### What the task requires
Could you copy out every one of the following lines word for word, with no changes?

:: Data provided

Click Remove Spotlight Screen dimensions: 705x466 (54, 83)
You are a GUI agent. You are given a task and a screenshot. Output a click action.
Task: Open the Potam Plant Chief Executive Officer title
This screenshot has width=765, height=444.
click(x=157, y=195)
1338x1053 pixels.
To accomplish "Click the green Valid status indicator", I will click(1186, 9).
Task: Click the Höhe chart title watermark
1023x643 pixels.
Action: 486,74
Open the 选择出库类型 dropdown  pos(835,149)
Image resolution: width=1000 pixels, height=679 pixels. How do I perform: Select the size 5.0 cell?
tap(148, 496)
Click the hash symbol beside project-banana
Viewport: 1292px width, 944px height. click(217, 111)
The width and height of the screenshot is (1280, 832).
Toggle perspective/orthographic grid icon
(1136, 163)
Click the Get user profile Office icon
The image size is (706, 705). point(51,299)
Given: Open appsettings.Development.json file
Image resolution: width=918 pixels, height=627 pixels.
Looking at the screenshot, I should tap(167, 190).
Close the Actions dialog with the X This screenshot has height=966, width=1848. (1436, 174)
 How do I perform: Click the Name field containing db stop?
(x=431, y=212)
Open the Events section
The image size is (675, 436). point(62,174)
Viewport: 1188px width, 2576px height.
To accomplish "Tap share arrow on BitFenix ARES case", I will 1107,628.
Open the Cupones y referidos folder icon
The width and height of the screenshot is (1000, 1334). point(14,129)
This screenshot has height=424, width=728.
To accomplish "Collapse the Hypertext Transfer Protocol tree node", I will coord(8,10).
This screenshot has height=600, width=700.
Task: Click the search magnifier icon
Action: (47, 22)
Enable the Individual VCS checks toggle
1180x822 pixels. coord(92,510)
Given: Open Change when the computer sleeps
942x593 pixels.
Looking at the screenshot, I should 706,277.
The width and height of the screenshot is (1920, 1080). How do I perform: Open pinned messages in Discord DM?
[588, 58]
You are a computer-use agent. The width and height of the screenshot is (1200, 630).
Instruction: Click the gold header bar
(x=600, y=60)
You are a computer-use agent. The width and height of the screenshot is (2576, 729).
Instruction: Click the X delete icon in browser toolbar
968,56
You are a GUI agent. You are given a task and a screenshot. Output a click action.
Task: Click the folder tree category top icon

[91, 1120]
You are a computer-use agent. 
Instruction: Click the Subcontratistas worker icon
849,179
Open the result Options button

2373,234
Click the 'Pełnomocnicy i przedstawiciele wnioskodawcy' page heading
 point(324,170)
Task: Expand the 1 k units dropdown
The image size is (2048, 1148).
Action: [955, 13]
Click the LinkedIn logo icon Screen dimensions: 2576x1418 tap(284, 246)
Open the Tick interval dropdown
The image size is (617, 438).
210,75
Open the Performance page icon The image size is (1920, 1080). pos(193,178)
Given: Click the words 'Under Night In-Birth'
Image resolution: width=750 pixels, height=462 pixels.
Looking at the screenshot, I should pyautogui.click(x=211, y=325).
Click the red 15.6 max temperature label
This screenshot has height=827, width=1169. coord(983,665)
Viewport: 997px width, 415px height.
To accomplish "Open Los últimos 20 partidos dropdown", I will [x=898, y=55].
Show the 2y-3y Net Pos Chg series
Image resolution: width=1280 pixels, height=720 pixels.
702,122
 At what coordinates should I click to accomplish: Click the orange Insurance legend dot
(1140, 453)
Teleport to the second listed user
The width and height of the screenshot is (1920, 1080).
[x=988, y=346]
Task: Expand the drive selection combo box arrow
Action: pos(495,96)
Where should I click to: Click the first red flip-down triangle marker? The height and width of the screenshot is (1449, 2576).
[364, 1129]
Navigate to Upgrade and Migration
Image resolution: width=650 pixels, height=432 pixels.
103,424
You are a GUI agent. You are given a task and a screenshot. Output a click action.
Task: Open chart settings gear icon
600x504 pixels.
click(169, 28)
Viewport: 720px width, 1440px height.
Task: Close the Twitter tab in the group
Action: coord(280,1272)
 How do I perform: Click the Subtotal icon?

::::

### Worked solution
Click Remove Spotlight Screen dimensions: 705x466 (54, 83)
You are a GUI agent. You are given a task and a screenshot. Output a click action.
Task: Open the Potam Plant Chief Executive Officer title
This screenshot has width=765, height=444.
click(x=157, y=195)
1338x1053 pixels.
To accomplish "Click the green Valid status indicator", I will click(1186, 9).
Task: Click the Höhe chart title watermark
1023x643 pixels.
Action: 486,74
Open the 选择出库类型 dropdown  pos(835,149)
Image resolution: width=1000 pixels, height=679 pixels. How do I perform: Select the size 5.0 cell?
tap(148, 496)
Click the hash symbol beside project-banana
Viewport: 1292px width, 944px height. click(217, 111)
The width and height of the screenshot is (1280, 832).
Toggle perspective/orthographic grid icon
(1136, 163)
Click the Get user profile Office icon
The image size is (706, 705). point(51,299)
Given: Open appsettings.Development.json file
Image resolution: width=918 pixels, height=627 pixels.
Looking at the screenshot, I should tap(167, 190).
Close the Actions dialog with the X This screenshot has height=966, width=1848. (1436, 174)
 How do I perform: Click the Name field containing db stop?
(x=431, y=212)
Open the Events section
The image size is (675, 436). point(62,174)
Viewport: 1188px width, 2576px height.
To accomplish "Tap share arrow on BitFenix ARES case", I will 1107,628.
Open the Cupones y referidos folder icon
The width and height of the screenshot is (1000, 1334). point(14,129)
This screenshot has height=424, width=728.
To accomplish "Collapse the Hypertext Transfer Protocol tree node", I will coord(8,10).
This screenshot has height=600, width=700.
Task: Click the search magnifier icon
Action: (47, 22)
Enable the Individual VCS checks toggle
1180x822 pixels. coord(92,510)
Given: Open Change when the computer sleeps
942x593 pixels.
Looking at the screenshot, I should 706,277.
The width and height of the screenshot is (1920, 1080). How do I perform: Open pinned messages in Discord DM?
[588, 58]
You are a computer-use agent. The width and height of the screenshot is (1200, 630).
Instruction: Click the gold header bar
(x=600, y=60)
You are a computer-use agent. The width and height of the screenshot is (2576, 729).
Instruction: Click the X delete icon in browser toolbar
968,56
You are a GUI agent. You are given a task and a screenshot. Output a click action.
Task: Click the folder tree category top icon

[91, 1120]
You are a computer-use agent. 
Instruction: Click the Subcontratistas worker icon
849,179
Open the result Options button

2373,234
Click the 'Pełnomocnicy i przedstawiciele wnioskodawcy' page heading
 point(324,170)
Task: Expand the 1 k units dropdown
The image size is (2048, 1148).
Action: [955, 13]
Click the LinkedIn logo icon Screen dimensions: 2576x1418 tap(284, 246)
Open the Tick interval dropdown
The image size is (617, 438).
210,75
Open the Performance page icon The image size is (1920, 1080). pos(193,178)
Given: Click the words 'Under Night In-Birth'
Image resolution: width=750 pixels, height=462 pixels.
Looking at the screenshot, I should pyautogui.click(x=211, y=325).
Click the red 15.6 max temperature label
This screenshot has height=827, width=1169. coord(983,665)
Viewport: 997px width, 415px height.
To accomplish "Open Los últimos 20 partidos dropdown", I will [x=898, y=55].
Show the 2y-3y Net Pos Chg series
Image resolution: width=1280 pixels, height=720 pixels.
702,122
 At what coordinates should I click to accomplish: Click the orange Insurance legend dot
(1140, 453)
Teleport to the second listed user
The width and height of the screenshot is (1920, 1080).
[x=988, y=346]
Task: Expand the drive selection combo box arrow
Action: pos(495,96)
Where should I click to: Click the first red flip-down triangle marker? The height and width of the screenshot is (1449, 2576).
[364, 1129]
Navigate to Upgrade and Migration
Image resolution: width=650 pixels, height=432 pixels.
103,424
You are a GUI agent. You are given a task and a screenshot. Output a click action.
Task: Open chart settings gear icon
600x504 pixels.
click(169, 28)
Viewport: 720px width, 1440px height.
Task: Close the Twitter tab in the group
Action: coord(280,1272)
 How do I perform: Click the Subtotal icon?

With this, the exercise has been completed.